**Problem statement:** Take the data below and copy exactly the lines starting at the one with "The width and height of the screenshot is (1076, 695)." and finishing at the one with "Click the Percent", both included.

[Data section — start]

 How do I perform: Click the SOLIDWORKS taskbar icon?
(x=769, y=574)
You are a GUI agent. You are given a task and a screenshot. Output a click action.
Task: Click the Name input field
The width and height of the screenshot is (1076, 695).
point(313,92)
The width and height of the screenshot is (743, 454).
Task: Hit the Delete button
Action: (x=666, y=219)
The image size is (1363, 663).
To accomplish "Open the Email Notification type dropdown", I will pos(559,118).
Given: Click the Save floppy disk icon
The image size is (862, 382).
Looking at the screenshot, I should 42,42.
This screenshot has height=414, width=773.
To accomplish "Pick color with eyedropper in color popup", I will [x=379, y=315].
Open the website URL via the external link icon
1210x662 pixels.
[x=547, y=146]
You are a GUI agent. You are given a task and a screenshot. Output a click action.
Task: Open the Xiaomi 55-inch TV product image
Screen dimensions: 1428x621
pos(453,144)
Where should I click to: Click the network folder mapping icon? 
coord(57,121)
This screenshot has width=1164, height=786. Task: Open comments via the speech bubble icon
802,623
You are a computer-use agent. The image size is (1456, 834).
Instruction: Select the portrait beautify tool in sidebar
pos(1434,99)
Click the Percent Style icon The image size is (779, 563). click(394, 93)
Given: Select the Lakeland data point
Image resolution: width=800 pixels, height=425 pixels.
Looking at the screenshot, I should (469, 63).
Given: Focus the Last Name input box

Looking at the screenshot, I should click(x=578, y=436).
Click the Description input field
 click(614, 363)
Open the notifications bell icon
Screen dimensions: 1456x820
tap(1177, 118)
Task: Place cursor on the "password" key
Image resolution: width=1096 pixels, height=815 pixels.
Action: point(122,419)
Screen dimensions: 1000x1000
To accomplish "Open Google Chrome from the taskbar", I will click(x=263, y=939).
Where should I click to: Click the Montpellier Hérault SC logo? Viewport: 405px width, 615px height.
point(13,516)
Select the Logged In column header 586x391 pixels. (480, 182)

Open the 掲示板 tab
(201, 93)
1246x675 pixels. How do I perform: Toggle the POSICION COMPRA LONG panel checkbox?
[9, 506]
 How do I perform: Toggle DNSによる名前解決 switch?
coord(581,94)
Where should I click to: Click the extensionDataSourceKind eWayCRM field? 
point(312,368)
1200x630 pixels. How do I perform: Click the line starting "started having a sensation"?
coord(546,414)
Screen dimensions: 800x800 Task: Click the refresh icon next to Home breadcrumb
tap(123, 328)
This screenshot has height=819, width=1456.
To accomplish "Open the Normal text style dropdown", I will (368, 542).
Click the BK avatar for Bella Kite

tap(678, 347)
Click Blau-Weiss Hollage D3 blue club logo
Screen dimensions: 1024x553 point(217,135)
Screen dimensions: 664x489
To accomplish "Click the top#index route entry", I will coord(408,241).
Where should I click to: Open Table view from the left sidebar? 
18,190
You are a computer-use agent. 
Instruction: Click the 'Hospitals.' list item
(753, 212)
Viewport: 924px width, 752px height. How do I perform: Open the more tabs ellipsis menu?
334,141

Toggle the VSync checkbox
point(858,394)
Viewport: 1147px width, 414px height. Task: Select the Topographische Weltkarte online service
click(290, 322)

[Data section — finish]

**Response:**
The width and height of the screenshot is (1076, 695).
point(313,92)
The width and height of the screenshot is (743, 454).
Task: Hit the Delete button
Action: (x=666, y=219)
The image size is (1363, 663).
To accomplish "Open the Email Notification type dropdown", I will pos(559,118).
Given: Click the Save floppy disk icon
The image size is (862, 382).
Looking at the screenshot, I should 42,42.
This screenshot has height=414, width=773.
To accomplish "Pick color with eyedropper in color popup", I will [x=379, y=315].
Open the website URL via the external link icon
1210x662 pixels.
[x=547, y=146]
You are a GUI agent. You are given a task and a screenshot. Output a click action.
Task: Open the Xiaomi 55-inch TV product image
Screen dimensions: 1428x621
pos(453,144)
Where should I click to: Click the network folder mapping icon? 
coord(57,121)
This screenshot has width=1164, height=786. Task: Open comments via the speech bubble icon
802,623
You are a computer-use agent. The image size is (1456, 834).
Instruction: Select the portrait beautify tool in sidebar
pos(1434,99)
Click the Percent Style icon The image size is (779, 563). click(394, 93)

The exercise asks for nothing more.